Copy each line below in which the word "computer" occurs.

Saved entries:

========

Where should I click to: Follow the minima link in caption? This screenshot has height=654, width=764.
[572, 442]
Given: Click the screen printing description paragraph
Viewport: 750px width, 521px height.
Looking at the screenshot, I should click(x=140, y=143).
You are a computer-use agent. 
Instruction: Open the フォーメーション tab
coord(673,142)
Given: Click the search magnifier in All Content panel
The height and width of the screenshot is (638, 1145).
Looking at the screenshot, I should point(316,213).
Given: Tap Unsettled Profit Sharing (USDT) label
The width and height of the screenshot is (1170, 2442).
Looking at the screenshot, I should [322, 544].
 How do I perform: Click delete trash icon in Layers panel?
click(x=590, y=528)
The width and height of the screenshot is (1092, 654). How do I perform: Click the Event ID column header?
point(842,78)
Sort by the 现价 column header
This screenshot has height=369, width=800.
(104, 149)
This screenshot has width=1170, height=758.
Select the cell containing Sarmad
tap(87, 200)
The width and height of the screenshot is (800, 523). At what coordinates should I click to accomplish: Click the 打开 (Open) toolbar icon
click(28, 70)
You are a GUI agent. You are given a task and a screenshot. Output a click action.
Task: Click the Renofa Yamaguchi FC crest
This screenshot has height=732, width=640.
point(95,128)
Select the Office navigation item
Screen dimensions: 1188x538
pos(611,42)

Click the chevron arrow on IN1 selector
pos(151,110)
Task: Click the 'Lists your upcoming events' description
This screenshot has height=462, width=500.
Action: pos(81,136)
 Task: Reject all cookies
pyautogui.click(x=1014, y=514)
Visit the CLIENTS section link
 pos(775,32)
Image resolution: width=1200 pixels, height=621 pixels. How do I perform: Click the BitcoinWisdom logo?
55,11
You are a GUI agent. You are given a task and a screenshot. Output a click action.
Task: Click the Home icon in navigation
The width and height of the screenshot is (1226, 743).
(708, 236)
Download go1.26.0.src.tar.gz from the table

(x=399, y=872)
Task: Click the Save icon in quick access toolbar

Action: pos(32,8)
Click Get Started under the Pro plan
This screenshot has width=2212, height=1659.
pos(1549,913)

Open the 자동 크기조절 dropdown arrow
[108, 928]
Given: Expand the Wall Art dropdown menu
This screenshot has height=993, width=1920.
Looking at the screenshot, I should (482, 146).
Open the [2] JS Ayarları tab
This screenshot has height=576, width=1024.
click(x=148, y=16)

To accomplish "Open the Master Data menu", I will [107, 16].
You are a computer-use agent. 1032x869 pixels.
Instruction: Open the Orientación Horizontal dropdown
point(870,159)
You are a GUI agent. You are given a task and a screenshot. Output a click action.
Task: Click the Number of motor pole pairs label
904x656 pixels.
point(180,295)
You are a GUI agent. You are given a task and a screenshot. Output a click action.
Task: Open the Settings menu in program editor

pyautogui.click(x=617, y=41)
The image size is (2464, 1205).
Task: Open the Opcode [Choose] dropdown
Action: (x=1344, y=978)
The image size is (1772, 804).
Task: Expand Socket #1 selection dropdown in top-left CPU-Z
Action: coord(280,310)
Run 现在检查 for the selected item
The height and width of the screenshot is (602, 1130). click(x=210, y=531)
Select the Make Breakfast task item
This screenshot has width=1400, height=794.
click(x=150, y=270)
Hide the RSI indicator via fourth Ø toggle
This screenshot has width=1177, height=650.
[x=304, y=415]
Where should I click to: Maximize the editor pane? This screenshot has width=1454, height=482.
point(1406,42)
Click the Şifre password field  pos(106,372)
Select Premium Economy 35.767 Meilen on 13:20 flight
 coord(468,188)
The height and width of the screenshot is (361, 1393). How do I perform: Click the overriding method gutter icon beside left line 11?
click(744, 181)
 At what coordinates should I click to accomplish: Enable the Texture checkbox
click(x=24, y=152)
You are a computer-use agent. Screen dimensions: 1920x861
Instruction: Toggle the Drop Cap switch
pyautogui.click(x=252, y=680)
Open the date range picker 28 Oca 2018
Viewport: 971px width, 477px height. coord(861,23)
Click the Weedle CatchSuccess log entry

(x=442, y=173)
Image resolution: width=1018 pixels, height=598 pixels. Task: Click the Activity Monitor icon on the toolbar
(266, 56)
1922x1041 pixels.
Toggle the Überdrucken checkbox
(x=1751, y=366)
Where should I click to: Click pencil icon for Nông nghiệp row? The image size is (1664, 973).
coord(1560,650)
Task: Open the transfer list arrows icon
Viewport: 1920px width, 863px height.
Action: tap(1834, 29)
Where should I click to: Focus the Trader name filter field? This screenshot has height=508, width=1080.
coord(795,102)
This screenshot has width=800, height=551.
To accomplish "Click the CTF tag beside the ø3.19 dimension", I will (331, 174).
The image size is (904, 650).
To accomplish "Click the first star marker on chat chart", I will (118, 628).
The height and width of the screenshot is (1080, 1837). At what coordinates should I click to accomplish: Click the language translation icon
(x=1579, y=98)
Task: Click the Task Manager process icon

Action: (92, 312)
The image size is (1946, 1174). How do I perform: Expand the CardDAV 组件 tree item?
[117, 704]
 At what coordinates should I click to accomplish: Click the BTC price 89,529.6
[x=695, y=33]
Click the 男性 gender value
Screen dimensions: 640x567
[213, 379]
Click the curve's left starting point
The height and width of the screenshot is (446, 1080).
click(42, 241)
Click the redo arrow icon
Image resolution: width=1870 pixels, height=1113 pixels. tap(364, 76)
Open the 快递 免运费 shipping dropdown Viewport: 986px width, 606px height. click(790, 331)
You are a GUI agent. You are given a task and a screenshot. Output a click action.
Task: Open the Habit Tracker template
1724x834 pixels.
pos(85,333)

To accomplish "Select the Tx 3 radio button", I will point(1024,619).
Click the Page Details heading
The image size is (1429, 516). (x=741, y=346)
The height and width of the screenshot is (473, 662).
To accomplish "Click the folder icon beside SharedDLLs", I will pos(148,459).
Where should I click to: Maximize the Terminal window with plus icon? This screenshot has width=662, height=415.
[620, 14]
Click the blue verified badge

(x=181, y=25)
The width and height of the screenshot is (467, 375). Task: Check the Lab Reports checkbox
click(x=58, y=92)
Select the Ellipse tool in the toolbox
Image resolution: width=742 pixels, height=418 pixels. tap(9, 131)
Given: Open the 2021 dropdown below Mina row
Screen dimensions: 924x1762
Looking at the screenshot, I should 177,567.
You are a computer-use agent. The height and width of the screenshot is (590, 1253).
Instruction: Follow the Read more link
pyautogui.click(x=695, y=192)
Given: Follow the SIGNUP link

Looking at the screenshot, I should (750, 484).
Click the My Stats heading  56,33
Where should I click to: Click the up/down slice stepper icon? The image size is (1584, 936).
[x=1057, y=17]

========

### REPLY
You are a computer-use agent. 
You are a computer-use agent. 1032x869 pixels.
You are a computer-use agent. Screen dimensions: 1920x861
You are a computer-use agent. The height and width of the screenshot is (590, 1253).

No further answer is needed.